Vorliegende Datensätze:
============

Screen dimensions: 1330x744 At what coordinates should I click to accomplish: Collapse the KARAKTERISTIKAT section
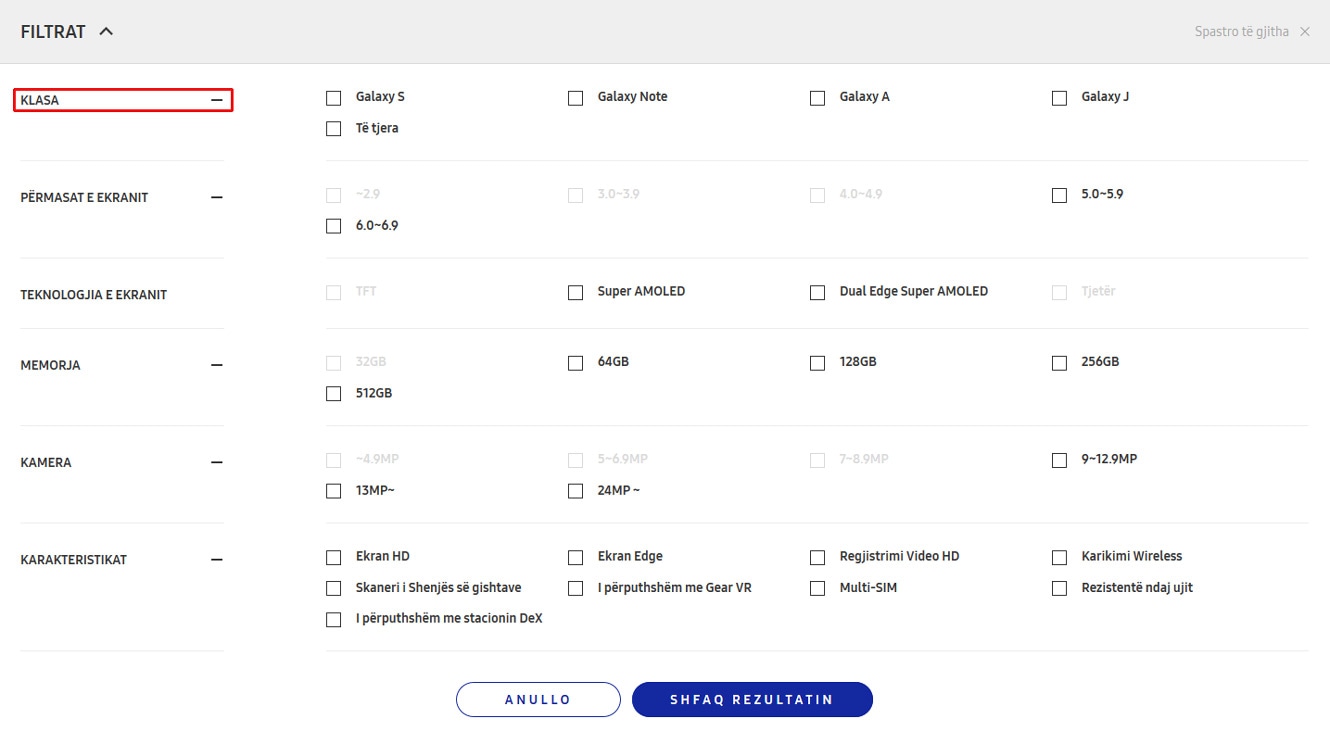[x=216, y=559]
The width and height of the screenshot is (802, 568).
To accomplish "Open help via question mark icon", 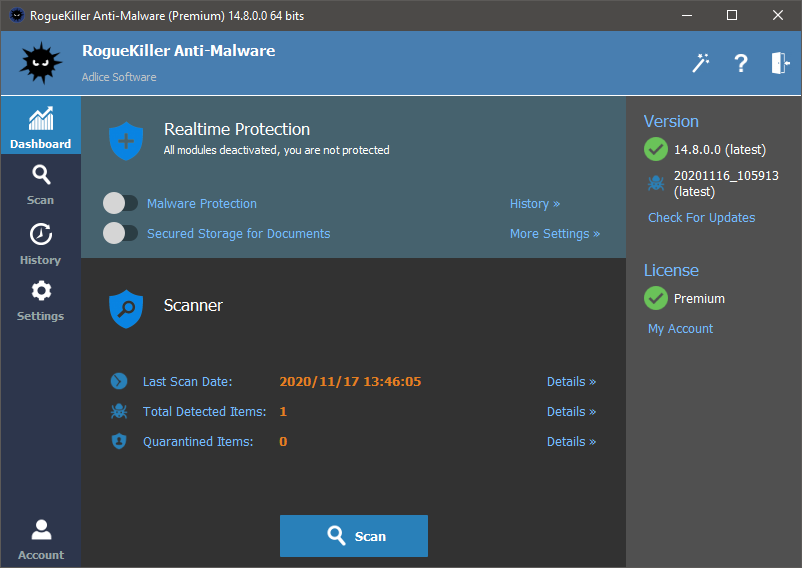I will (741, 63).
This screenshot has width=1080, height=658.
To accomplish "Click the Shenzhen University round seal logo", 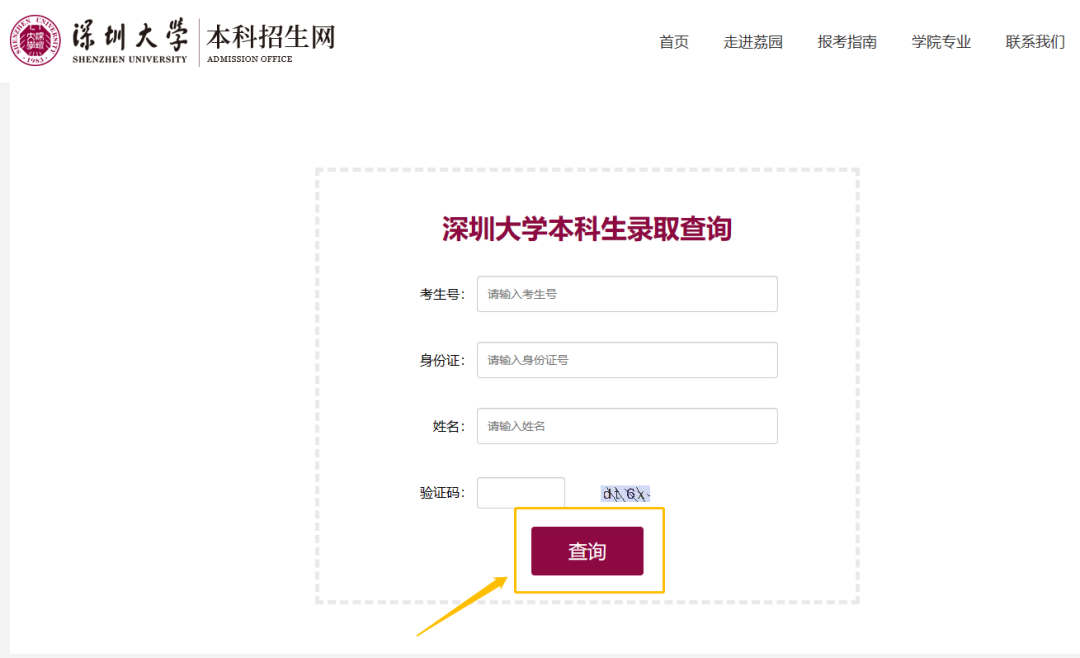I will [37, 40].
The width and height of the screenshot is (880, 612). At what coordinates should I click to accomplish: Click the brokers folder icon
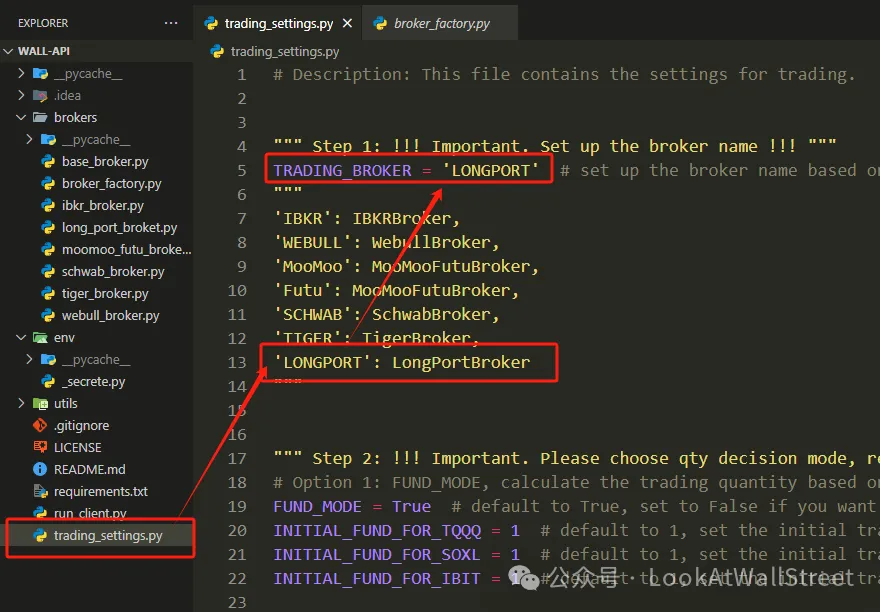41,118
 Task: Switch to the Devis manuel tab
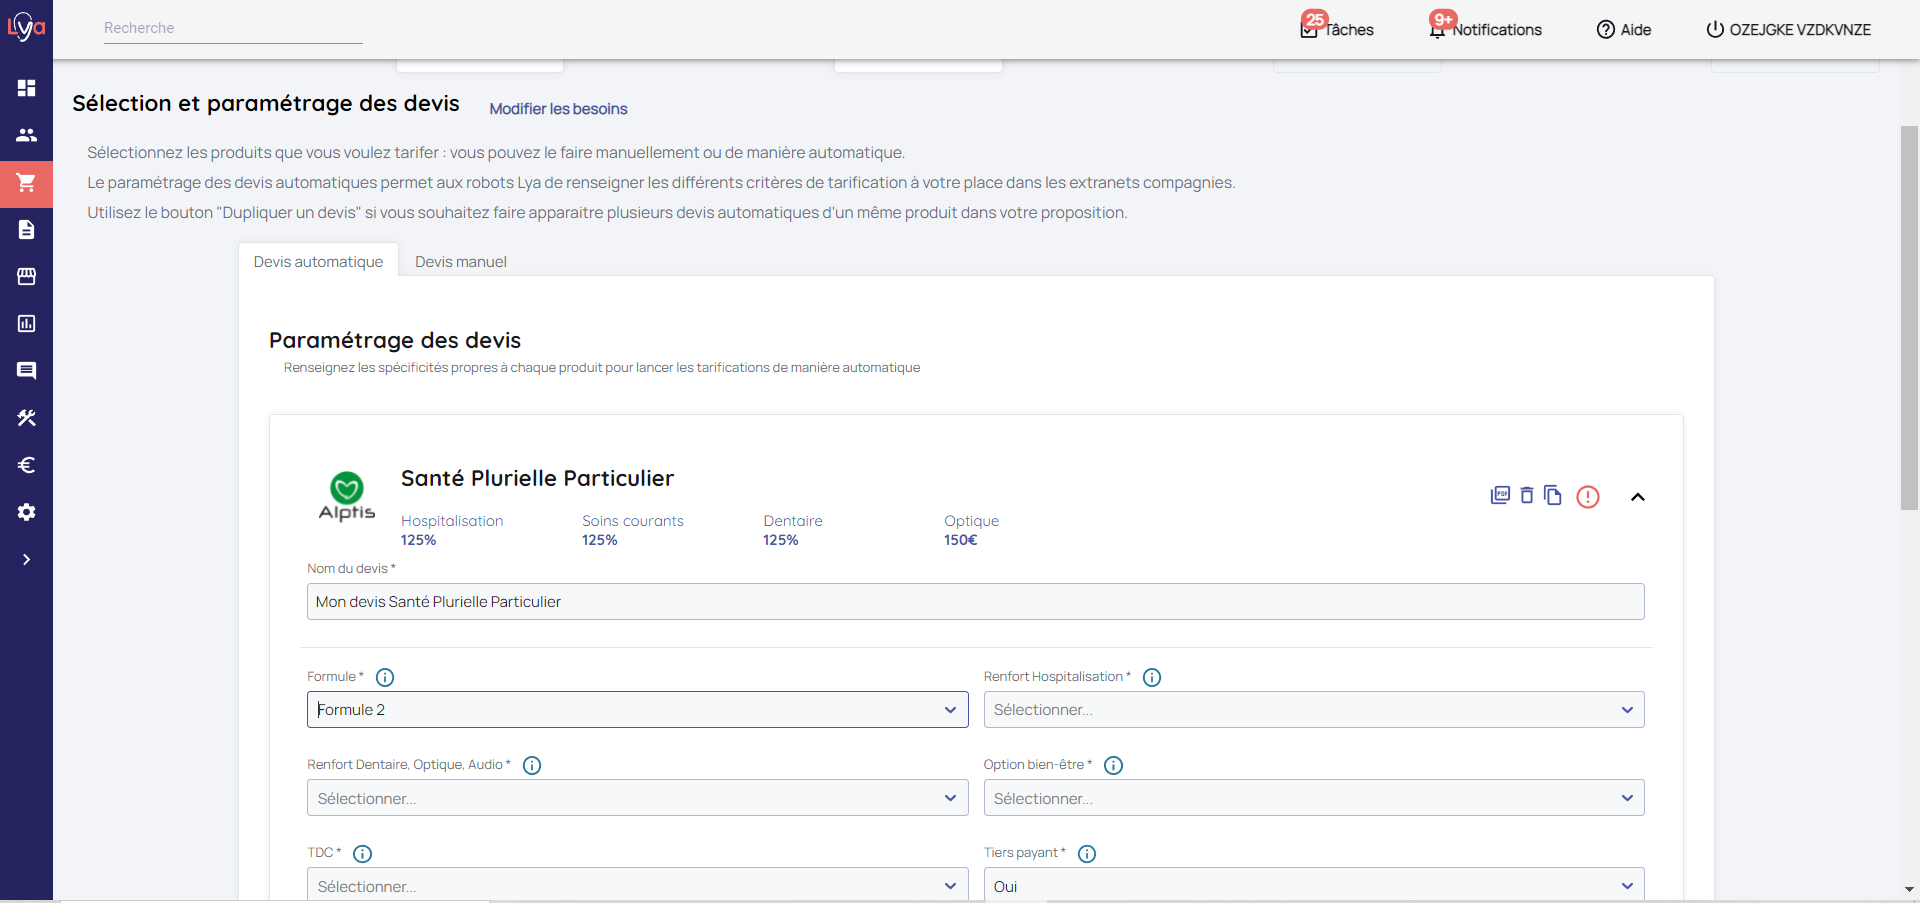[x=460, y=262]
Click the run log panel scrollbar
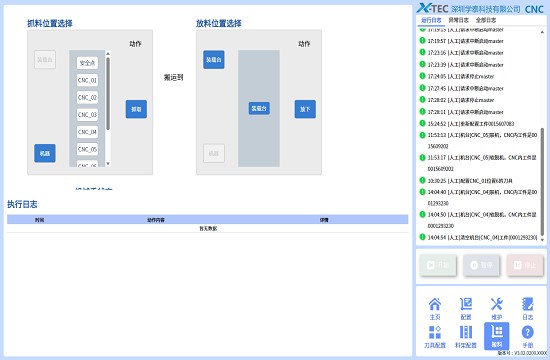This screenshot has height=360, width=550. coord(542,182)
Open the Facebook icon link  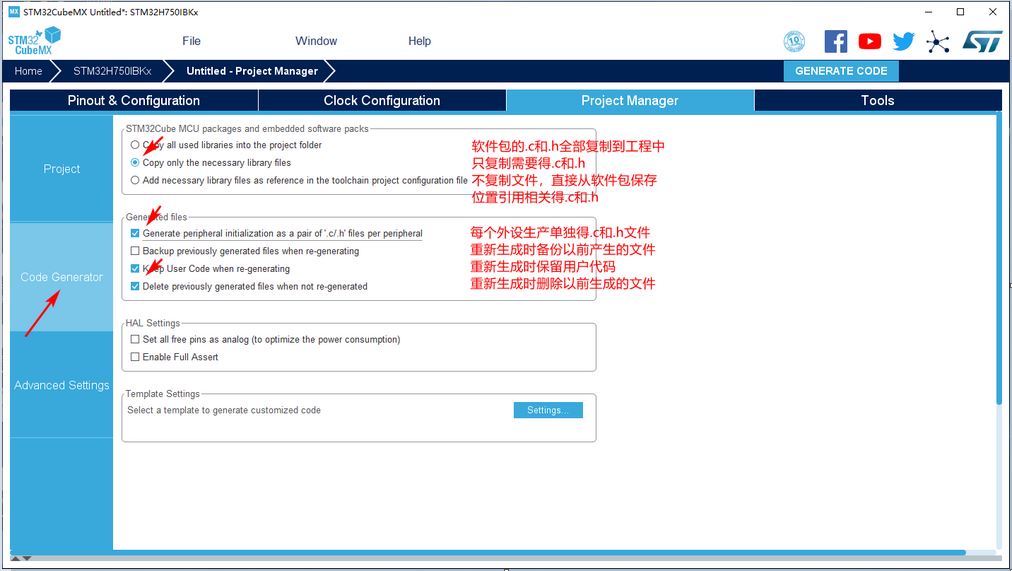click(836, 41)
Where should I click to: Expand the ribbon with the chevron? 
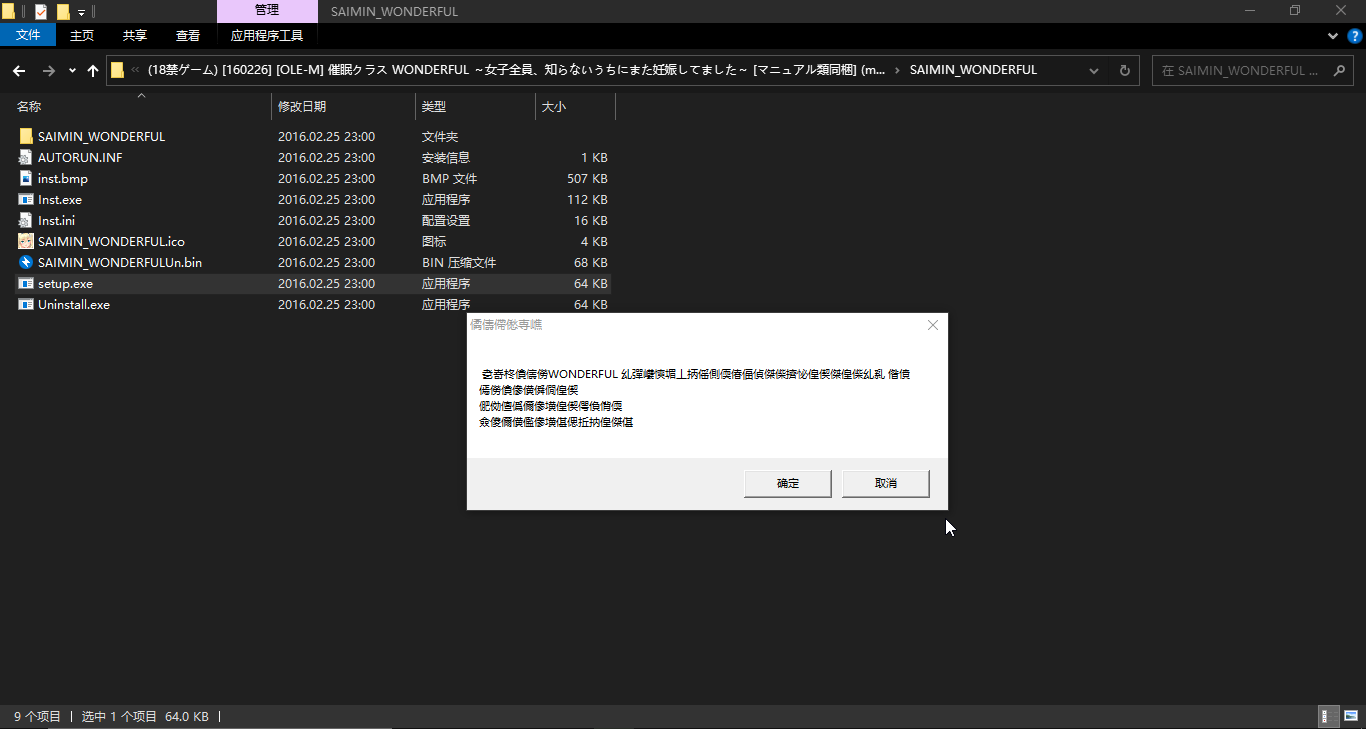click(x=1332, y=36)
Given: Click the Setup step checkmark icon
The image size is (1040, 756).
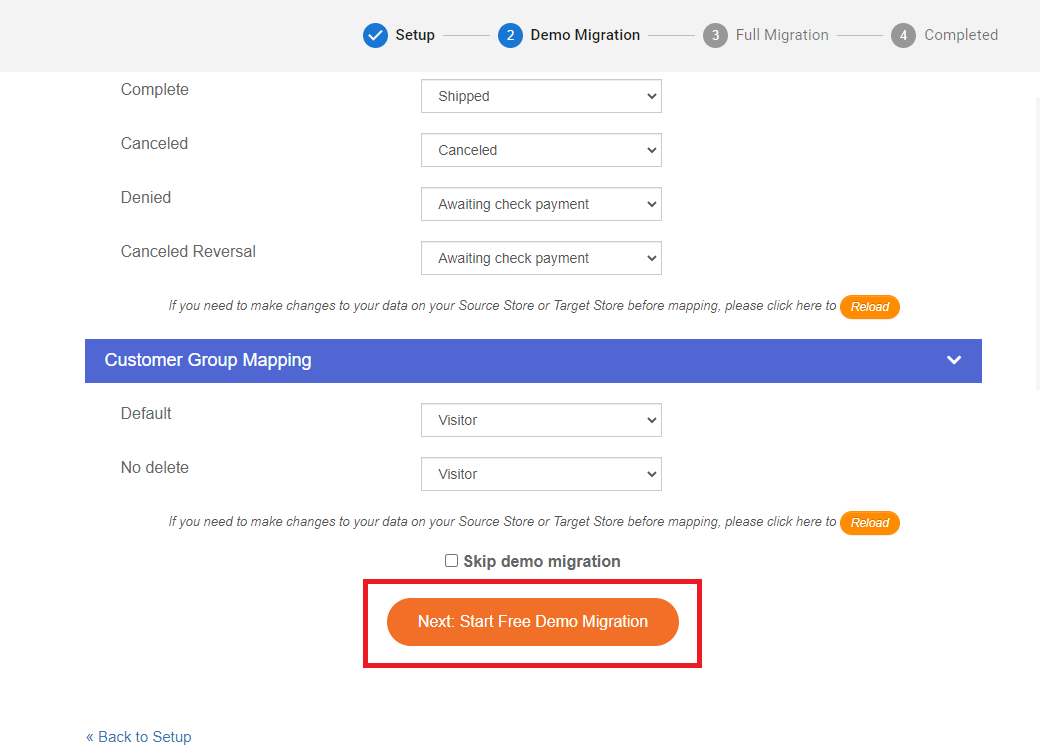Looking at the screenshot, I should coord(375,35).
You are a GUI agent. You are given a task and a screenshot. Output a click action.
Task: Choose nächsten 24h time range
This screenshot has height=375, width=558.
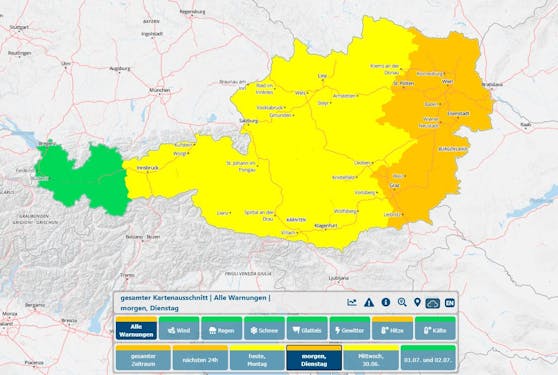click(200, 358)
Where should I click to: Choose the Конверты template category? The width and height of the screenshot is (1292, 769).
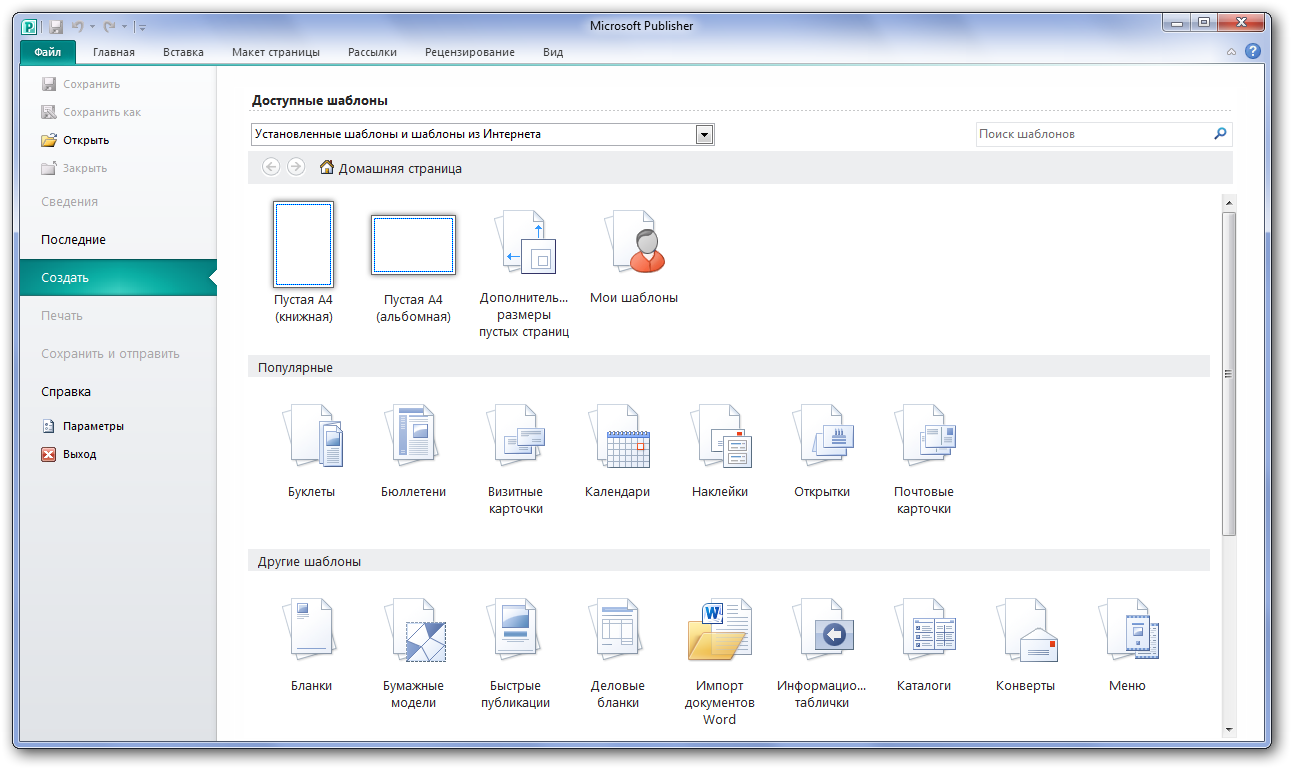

============

Aufgabenstellung: Schreib die Zeilen aus den Datensätzen oben wortgetreu ab, beginnend bei der Zeile mit „Where should I click to: Expand“ und endend nach der Zeile mit „Looking at the“. Die Bilder lässt du dabei weg.

Erwartete Ausgabe:
Where should I click to: Expand the ribbon with the chevron? 
click(x=1332, y=36)
Given: Click the Setup step checkmark icon
The image size is (1040, 756).
Looking at the screenshot, I should coord(375,35).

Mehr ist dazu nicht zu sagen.